Silence persisted for another five minutes before I heard metal against metal and watched the lock reach the peak of its turning radius and pop back into its resting, and still locked place as the screwdriver slid from the slot on the other side. I attempted to twist the knob on my side, to which I think the person on the other side responded, “Stop that,” but the noise of the vent fan made it difficult to tell. After several minutes of the same sounds and still being locked in the bathroom, I heard one of the maintenance men grab his radio and call a supervisor. “Mike where are you?… Can you get down to Highfield House as soon as possible?… Yeah, we’ve got a gentleman who’s locked himself in the toilet.”

That’s right— the toilet. The longer I live in England, the less it makes sense to call this room the bathroom, American readers.  If I was taking a bath in that room, you would have cause for concern (and probably wouldn’t invite me over anymore). Perhaps it offends our sense of modesty, but it is more accurate. Furthermore, requesting the “bathroom” does not somehow leave the concept so vague that your company is completely unaware of what you are actually going to do in that room. Specificity, m’friends- ’tis the way forward.
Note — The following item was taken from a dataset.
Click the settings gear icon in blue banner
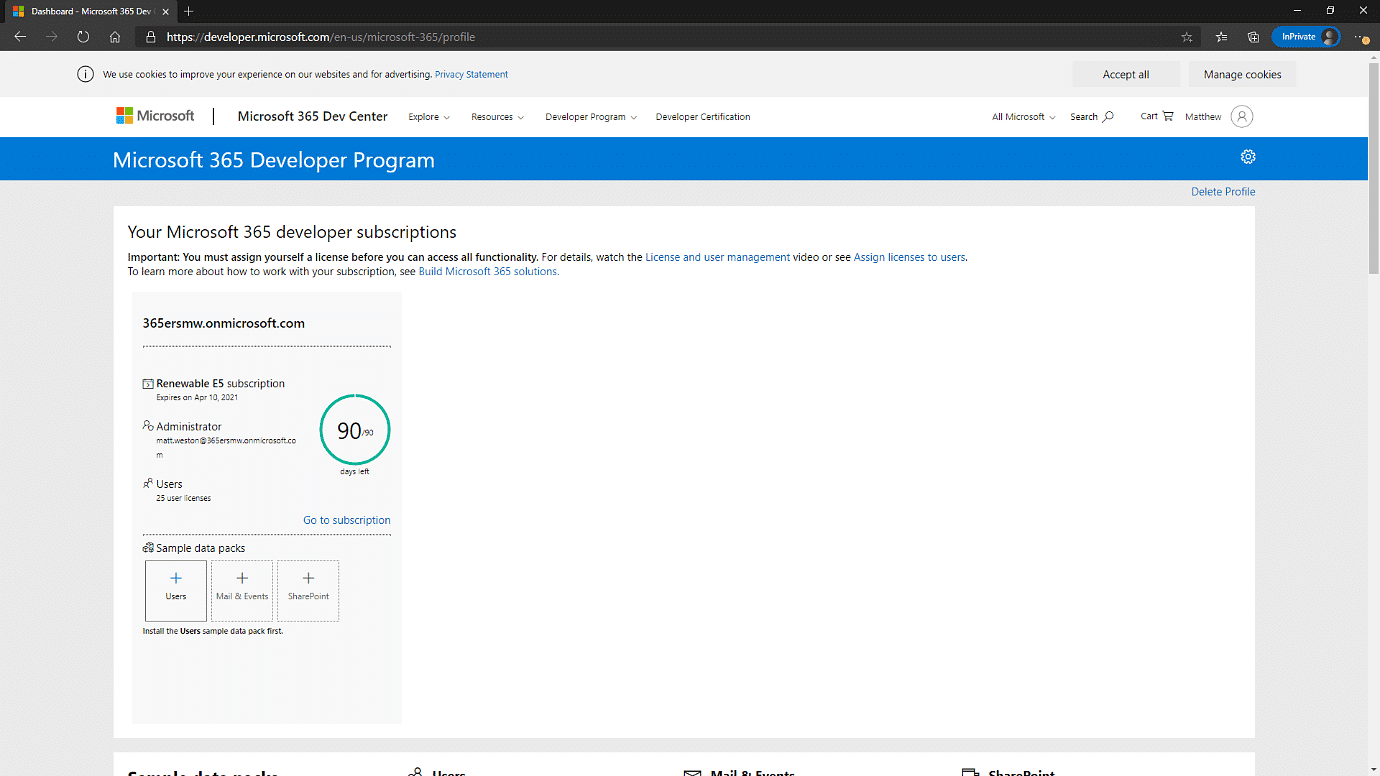 [1247, 157]
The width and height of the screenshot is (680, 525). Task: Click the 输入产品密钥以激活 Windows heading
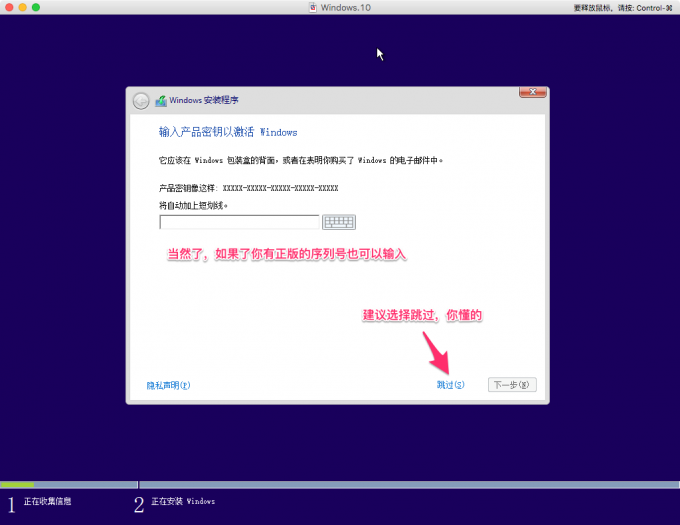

Back in the toilet I waited for mike. There was muffled discussion on the other side of that former tree, then a snap, and the door slowly crept open. I suppose he did not want to interrupt in case I had decided to make use of the facilities while I waited, so I opened the door the rest of the way. Forty minutes after the ordeal began, I found myself thanking Mike and company in the liberating atmosphere of the theology department.